Classic Computer Magazine Archive ANTIC VOL. 8, NO. 7 / DECEMBER 1989

Game Of The Month

The Nerve Game

Countdown on your crossword skills.
By Jason Strautman

Challenge your brain with this tricky BASIC word game requiring speed, spelling skills, and a bit of Nerve. This BASIC program works on 8-bit Atari computers with at least 48K memory and disk drive.

The object of the Nerve Game is deceptively simple. You must complete eight different word-puzzle cards by placing letters on them to spell words -- and do so in the fewest turns. Each player rolls 12 dice, each with one letter per side. Then you place the letters on the cards, completing words in a crossword fashion.

Each player plays the same eight cards in a different order. Spaces that must be filled are represented by a large dot. Spaces that are part of the same word are either touching or connected by a line.

Now for the nerve part of the game: after you complete a card, you have two choices. First, you can just stop your turn. You will be credited with all the cards you finished and you won't have to do those cards over again, no matter what. However, going on means that you risk all the cards you have finished.

If your time runs out before you finish the card you're on, you must re-do _all_ the cards that you completed during that round. But since you're playing to see who can finish the cards in the fewest turns, sometimes it's worth the risk.


Type in Listing One, NERVE.BAS, check it with TYPO II, and SAVE a copy to disk before you RUN it.

When you RUN the Nerve Game you will be asked for the number of players. As few as one person or as many as eight may play. Then you will be asked for the players' names and the number of seconds they will have per turn. Each player can have their own time limit -- between 15 and 99 seconds. This gives younger players (and bad typists) a fair chance.

The playing screen shows the player's name at the top, as well as the number of cards the player had finished at the end of the last turn. On the line below that are the available letters (from the dice) and the time remaining. In the center of the screen is the card. The number on the card is simply a reference number. It has nothing to do with how many cards the player has finished. Then at the bottom of the screen are the commands:

A-Z: Typing a letter will place it on the square where the cursor is, as long as that square currently has a dot and that letter is available from the dice.

[DELETE]: This removes the letter under the cursor and places it back in the dice section.

SPACEBAR: This re-rolls the dice and clears all dice from the card. You are allowed to re-roll as often as you like.

[ARROW KEYS] without [CONTROL]: The move the cursor around the card in the appropriate direction.

[SHIFT] [CLEAR]: Use this key combination to go to the next card without ending your turn. The program checks the card to see if it is complete and then proceeds on to the next card, if there is one.

[ESCAPE] or [RETURN]: The card is checked. If it is complete, the player's turn will be ended and the computer asks if there are any challenges to the words because of misspellings or other errors.


The computer only checks that each card is complete, not that the words on each card are acceptable.

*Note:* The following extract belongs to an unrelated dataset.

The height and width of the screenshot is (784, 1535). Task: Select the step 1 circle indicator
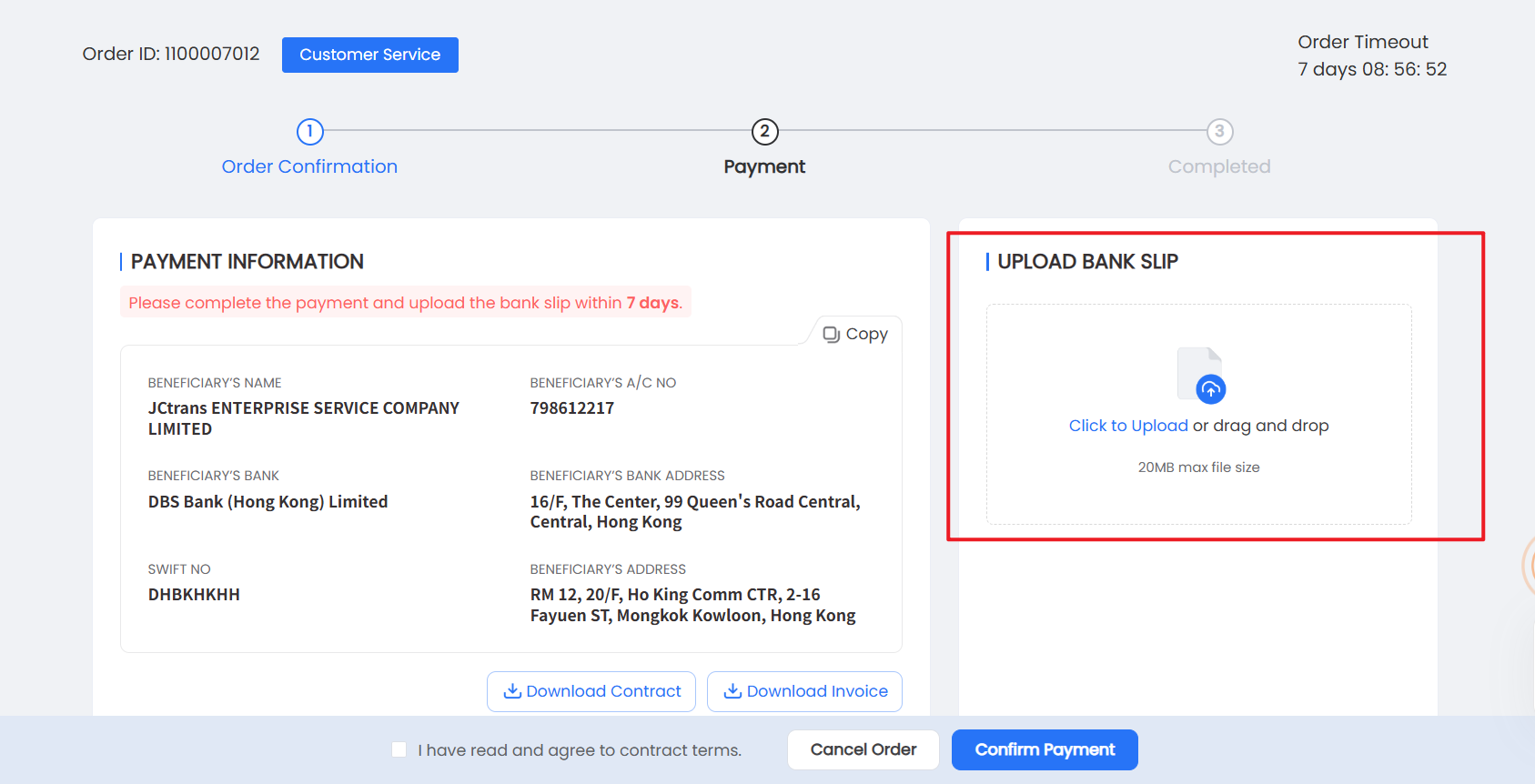(x=309, y=132)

At the end of each turn (when players press [ESCAPE] or [RETURN]) the game then asks if there are any challenges. It is up to the players to check each other's words.

A word is unacceptable if it is hyphenated, a proper noun requiring capitalization, or is not an English word. If any word is not valid, type Y and that player will not be credited with any cards for that turn, and will have to do them all over. Be careful -- even if the other player disagrees with your challenge, there's no way to undo a challenge. Once you press Y the turn is lost and the cards have to be redone. If all the words are valid, press any other key to continue.

At the end of each turn, the timer is reset and the same player continues until all eight cards have been filled. Only then does the next player begin. This continues until all of the players have finished.

At the end of the game the scores will be printed (with the place in parentheses). The person who took the least number of turns to finish wins.

Jason Strautman lives in San Antonio, Texas. His program AUTORUN Selector appeared in the June 1989 Antic.